Nach Gebaut aus Trümmern – 80 Jahre Kriegsende in Hessen um neun, begibt sich das Reportageformat Re 60 Minuten auf die Spur der kriegsgefangenen Väter. Phoenix dagegen beschränkt sich im Themenschwerpunkt Wendepunkte des Zweiten Weltkriegs auf militärstrategische Themen. Das ist legitim, aber auch angemessen? Nicht annähernd so sehr wie der dreiviertelstündige Rückblick auf Richard von Weizsäckers Bundestagsrede vor genau 40 Jahren, den der rbb leider erst 23.45 Uhr vornimmt. Dass er die Kapitulation am 8. Mai 1985 Befreiung genannt hatte, war ein Wendepunkt der bundesdeutschen Erinnerungskultur.

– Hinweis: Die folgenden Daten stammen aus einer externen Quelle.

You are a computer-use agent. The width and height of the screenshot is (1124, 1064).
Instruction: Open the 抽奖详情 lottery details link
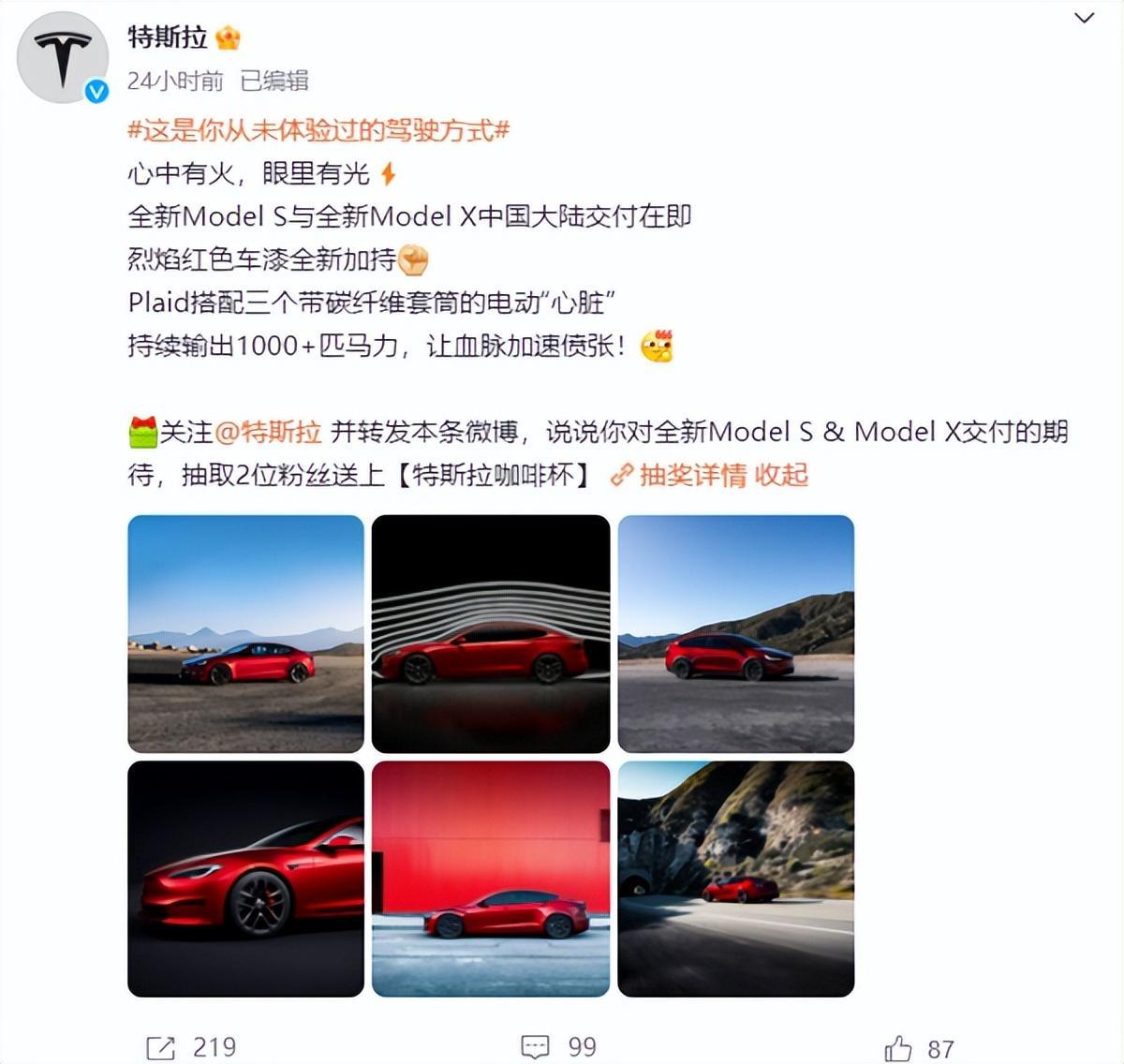pyautogui.click(x=692, y=475)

Weitere 40 Jahre später hätte sie daher ein differenzierteres Andenken verdient als heute.

Immerhin, es gibt Ausnahmen. Der MDR zeigt erst War mein Uropa ein Nazi? (22.40 Uhr) und im Anschluss Nazijäger – Reise in die Finsternis. Zuvor lässt Arte Das Urteil von Nürnberg (20.15 Uhr) von 1961 mit Spencer Tracy, Marlene Dietrich oder Burt Lancaster Revue passieren. Und dann stellt uns der BR endlich eine Zeugin der Zeit vor, die bis heute für die Opfer gegen die Täter kämpft: Beate Klarsfeld, bekannt als Nazijägerin. Leider läuft ihr Porträt Donnerstagfrüh kurz nach Mitternacht. Damit auch ja niemand zuschaltet.